** TASK TO COMPLETE **
The answer must consist of every line in the data below that holds the word "agent".

** Entries taken from a collection **
BEGIN

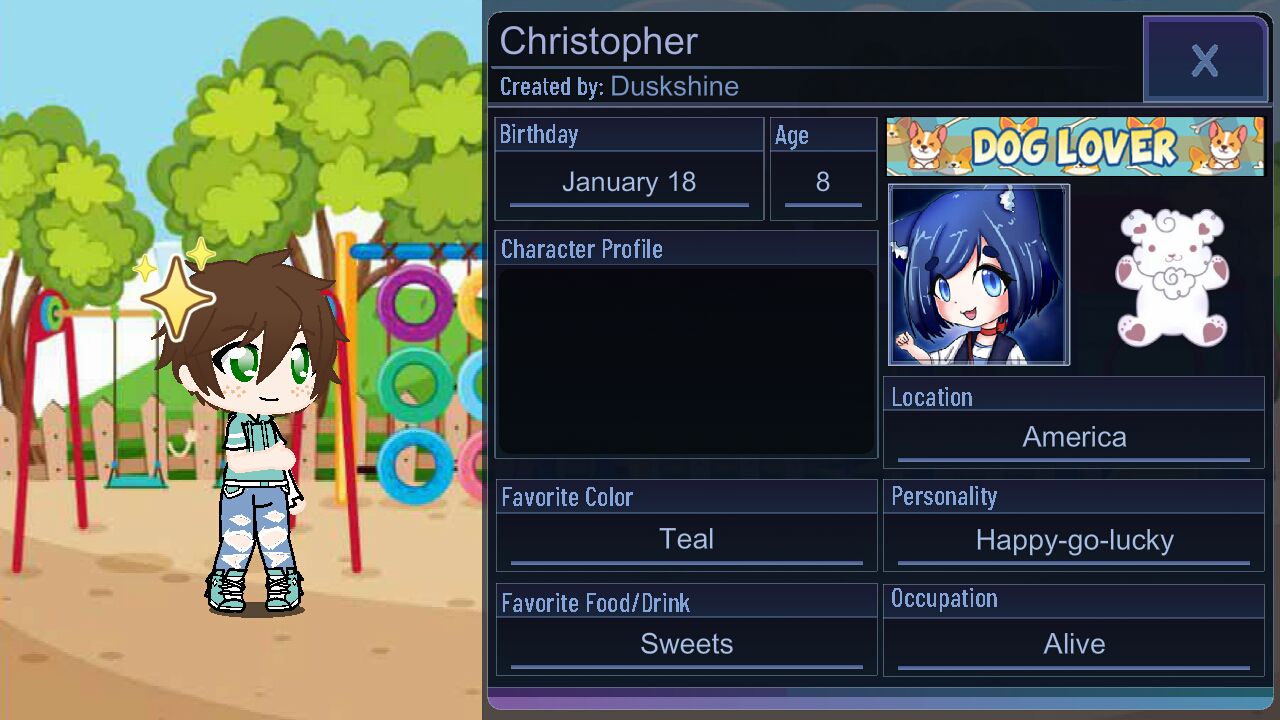Edit the Location field America
The image size is (1280, 720).
pyautogui.click(x=1074, y=438)
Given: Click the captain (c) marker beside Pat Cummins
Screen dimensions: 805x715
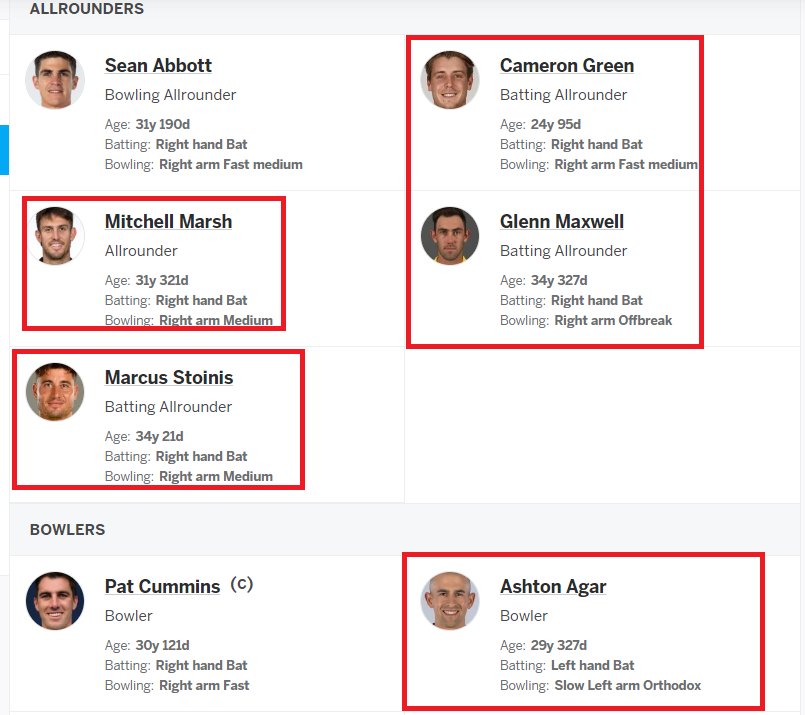Looking at the screenshot, I should coord(242,585).
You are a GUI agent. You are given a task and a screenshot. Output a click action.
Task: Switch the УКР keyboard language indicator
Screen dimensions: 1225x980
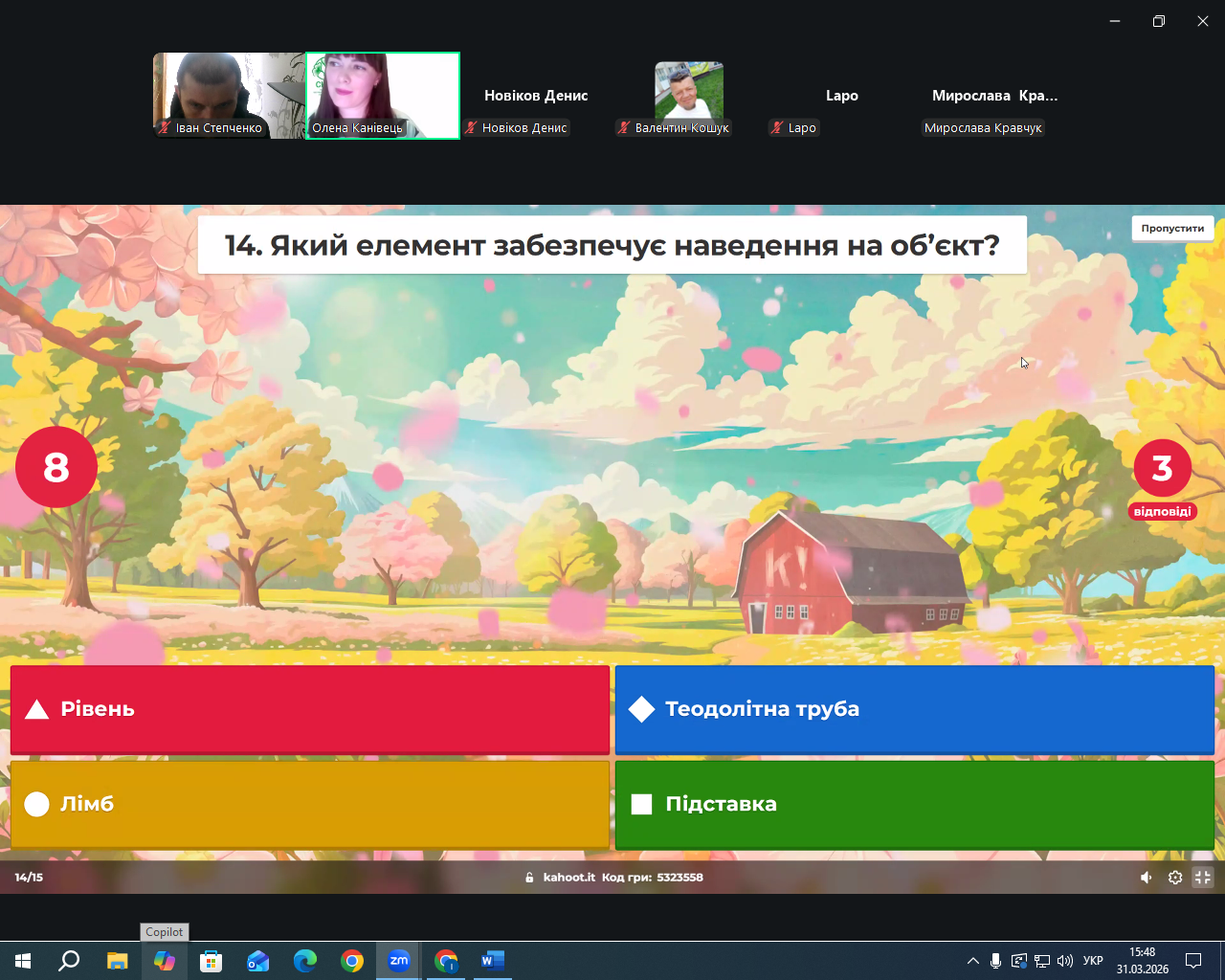[x=1093, y=961]
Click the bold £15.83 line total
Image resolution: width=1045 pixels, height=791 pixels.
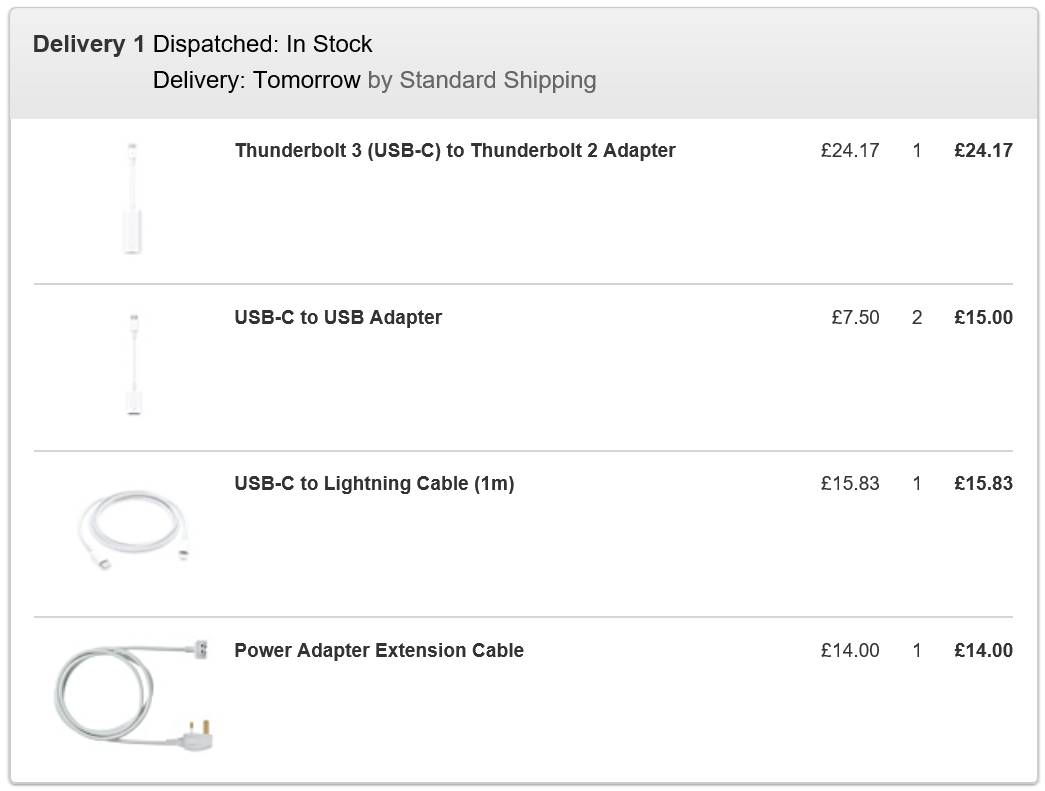[983, 484]
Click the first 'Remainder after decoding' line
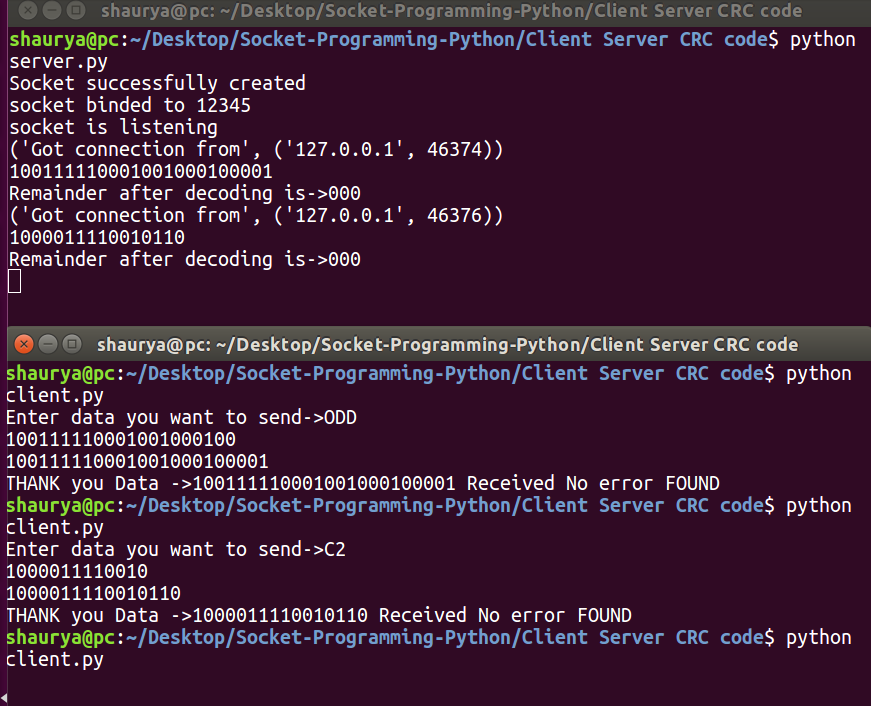The width and height of the screenshot is (871, 706). pos(185,193)
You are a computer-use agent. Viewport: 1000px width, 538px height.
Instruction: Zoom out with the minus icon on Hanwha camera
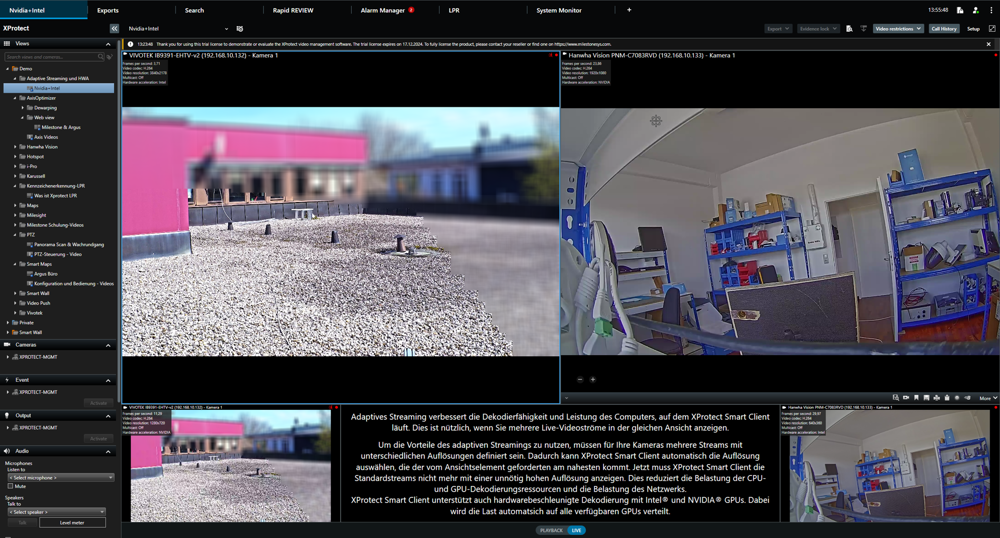pyautogui.click(x=580, y=379)
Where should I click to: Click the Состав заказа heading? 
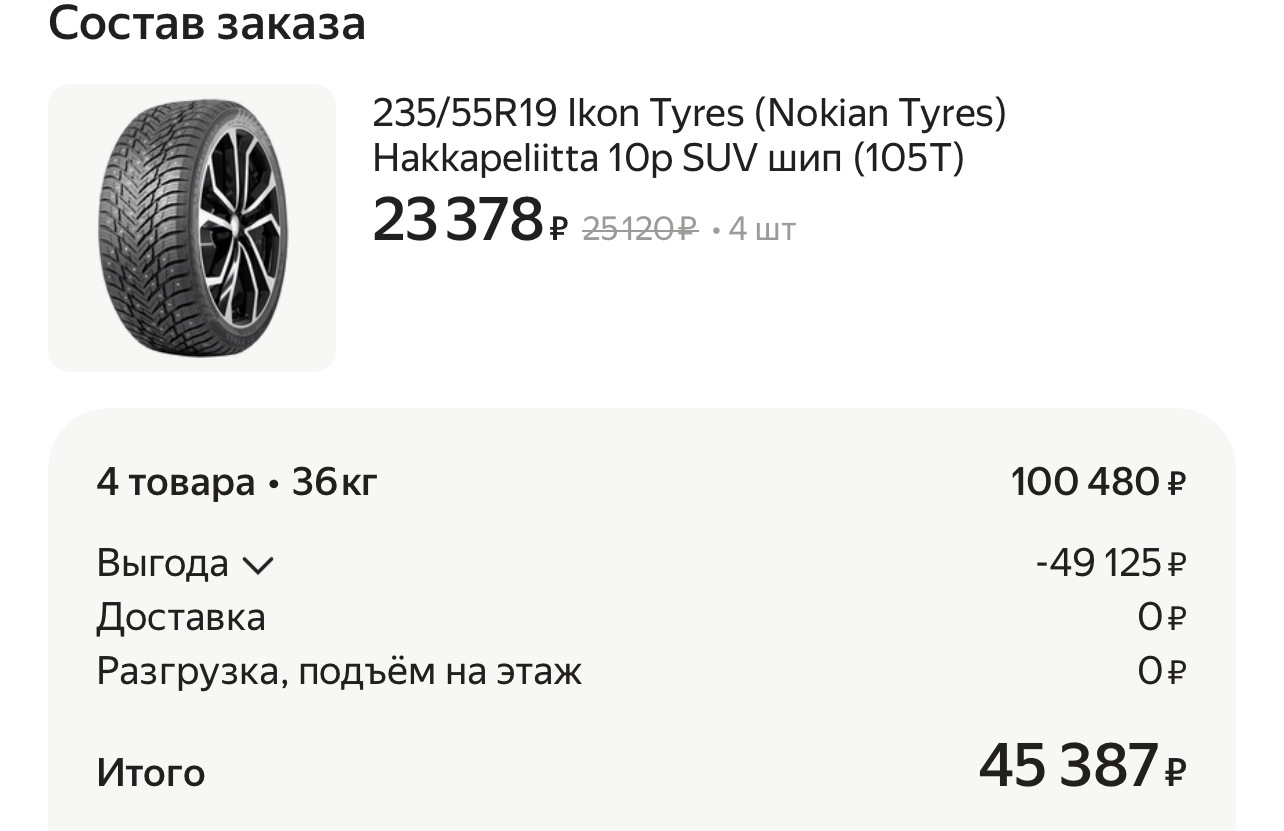click(207, 23)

END

** TASK ANSWER **
You are a GUI agent. You are given a task and a screenshot. Output a click action.
You are a computer-use agent. Viewport: 1000px width, 538px height.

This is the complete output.